START DATA TO USE
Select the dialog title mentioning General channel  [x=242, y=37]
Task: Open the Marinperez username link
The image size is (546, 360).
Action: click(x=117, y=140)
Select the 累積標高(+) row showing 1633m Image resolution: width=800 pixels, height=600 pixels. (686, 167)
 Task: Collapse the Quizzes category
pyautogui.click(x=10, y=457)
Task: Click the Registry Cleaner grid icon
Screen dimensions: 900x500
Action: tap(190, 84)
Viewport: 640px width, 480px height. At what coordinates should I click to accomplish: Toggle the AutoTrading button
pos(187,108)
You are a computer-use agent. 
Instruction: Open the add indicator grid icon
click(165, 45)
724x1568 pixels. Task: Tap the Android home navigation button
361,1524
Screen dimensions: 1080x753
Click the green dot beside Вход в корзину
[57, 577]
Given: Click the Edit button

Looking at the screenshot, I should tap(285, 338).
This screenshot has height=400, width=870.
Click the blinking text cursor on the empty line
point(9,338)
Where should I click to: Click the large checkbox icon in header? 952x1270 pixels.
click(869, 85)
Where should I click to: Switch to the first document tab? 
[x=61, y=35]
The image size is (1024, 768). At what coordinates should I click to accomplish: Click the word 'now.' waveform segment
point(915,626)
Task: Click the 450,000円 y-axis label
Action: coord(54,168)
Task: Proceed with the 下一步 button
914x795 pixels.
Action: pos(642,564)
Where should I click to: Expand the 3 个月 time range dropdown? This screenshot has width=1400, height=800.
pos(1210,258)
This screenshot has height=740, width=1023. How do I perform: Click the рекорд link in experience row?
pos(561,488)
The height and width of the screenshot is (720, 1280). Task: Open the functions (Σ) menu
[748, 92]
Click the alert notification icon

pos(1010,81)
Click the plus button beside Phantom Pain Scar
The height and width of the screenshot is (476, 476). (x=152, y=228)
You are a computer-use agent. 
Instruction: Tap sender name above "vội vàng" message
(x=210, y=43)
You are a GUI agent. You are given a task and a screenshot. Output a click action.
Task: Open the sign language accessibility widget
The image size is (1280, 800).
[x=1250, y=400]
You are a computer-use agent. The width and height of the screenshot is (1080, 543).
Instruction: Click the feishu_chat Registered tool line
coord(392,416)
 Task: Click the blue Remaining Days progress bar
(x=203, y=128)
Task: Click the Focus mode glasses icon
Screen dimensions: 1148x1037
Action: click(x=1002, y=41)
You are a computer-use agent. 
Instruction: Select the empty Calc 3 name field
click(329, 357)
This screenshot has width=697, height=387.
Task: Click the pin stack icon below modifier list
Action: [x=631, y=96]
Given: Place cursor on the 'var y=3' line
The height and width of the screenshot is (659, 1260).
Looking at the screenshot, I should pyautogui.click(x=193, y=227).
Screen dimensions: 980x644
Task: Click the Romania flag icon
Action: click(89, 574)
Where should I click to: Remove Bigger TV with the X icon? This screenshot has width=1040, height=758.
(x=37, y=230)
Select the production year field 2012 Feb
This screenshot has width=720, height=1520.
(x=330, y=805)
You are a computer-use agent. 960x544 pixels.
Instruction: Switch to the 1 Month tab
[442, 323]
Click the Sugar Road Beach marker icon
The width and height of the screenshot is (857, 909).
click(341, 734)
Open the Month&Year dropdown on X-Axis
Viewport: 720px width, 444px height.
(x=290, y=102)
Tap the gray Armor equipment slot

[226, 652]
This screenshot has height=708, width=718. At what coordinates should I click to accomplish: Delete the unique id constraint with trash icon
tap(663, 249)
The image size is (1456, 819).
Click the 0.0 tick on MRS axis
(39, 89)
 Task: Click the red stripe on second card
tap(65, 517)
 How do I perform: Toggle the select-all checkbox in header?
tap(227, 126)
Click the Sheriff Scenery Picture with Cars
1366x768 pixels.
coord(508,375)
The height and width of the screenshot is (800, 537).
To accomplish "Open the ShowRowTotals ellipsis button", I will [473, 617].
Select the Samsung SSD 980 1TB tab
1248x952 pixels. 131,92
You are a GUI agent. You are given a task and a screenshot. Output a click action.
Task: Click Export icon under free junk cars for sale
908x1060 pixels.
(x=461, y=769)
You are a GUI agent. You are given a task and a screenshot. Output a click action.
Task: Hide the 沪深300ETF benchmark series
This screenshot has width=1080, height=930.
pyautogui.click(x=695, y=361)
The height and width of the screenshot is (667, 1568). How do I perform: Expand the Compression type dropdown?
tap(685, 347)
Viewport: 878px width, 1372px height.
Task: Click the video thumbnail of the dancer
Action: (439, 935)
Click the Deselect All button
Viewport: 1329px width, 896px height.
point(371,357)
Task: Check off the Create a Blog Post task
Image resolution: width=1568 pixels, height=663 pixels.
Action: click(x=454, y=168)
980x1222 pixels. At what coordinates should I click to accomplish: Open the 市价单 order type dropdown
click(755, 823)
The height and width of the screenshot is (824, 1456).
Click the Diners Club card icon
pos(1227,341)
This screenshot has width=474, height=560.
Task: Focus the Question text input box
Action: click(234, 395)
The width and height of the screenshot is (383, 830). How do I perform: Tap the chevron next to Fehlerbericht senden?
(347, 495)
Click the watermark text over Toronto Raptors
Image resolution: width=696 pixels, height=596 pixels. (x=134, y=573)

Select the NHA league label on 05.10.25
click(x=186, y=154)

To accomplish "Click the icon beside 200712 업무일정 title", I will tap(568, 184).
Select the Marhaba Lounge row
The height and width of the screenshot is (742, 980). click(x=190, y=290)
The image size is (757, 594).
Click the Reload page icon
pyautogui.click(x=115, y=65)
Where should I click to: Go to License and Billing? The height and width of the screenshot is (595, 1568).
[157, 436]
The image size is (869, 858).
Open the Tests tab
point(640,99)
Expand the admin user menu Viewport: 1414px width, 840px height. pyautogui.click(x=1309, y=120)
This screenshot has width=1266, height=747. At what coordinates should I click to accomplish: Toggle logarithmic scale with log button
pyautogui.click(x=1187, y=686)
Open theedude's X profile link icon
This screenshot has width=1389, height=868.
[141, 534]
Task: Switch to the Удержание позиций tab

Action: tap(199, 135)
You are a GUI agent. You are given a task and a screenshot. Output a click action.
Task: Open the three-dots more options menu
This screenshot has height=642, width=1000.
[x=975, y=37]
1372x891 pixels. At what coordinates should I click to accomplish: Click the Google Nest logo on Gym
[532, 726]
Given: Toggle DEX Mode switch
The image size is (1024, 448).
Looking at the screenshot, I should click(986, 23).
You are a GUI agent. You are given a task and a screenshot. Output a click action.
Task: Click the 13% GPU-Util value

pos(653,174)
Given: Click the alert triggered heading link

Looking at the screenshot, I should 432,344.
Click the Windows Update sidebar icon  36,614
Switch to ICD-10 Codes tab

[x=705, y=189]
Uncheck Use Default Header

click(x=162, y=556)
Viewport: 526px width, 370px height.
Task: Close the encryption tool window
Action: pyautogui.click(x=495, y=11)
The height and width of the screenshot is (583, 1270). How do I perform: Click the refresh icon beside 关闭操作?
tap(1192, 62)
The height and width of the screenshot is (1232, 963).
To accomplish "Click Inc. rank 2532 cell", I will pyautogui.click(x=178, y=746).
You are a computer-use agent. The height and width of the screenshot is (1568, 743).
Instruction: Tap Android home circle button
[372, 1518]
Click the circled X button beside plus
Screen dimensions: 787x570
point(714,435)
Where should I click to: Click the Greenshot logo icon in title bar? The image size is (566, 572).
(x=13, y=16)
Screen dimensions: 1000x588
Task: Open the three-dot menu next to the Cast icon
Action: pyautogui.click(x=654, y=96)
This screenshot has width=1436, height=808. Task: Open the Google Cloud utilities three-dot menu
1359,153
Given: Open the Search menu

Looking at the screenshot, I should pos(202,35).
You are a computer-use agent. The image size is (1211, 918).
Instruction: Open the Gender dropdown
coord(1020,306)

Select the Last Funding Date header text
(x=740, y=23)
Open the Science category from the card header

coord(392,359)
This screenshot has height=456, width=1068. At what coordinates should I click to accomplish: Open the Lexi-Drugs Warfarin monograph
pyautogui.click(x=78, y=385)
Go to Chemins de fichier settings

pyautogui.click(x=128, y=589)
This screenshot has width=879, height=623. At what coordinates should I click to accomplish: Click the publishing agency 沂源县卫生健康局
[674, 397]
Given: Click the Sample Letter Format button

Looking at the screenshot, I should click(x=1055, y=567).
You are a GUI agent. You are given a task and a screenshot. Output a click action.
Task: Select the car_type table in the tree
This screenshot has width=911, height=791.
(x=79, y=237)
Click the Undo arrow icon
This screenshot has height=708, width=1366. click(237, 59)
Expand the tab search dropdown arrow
END DATA TO USE
Up to and including the line with "Screen dimensions: 1080x753", output each line of the entries above exactly, starting from the first.

Select the dialog title mentioning General channel  [x=242, y=37]
Task: Open the Marinperez username link
The image size is (546, 360).
Action: click(x=117, y=140)
Select the 累積標高(+) row showing 1633m Image resolution: width=800 pixels, height=600 pixels. (686, 167)
 Task: Collapse the Quizzes category
pyautogui.click(x=10, y=457)
Task: Click the Registry Cleaner grid icon
Screen dimensions: 900x500
Action: tap(190, 84)
Viewport: 640px width, 480px height. At what coordinates should I click to accomplish: Toggle the AutoTrading button
pos(187,108)
You are a computer-use agent. 
Instruction: Open the add indicator grid icon
click(165, 45)
724x1568 pixels. Task: Tap the Android home navigation button
361,1524
Screen dimensions: 1080x753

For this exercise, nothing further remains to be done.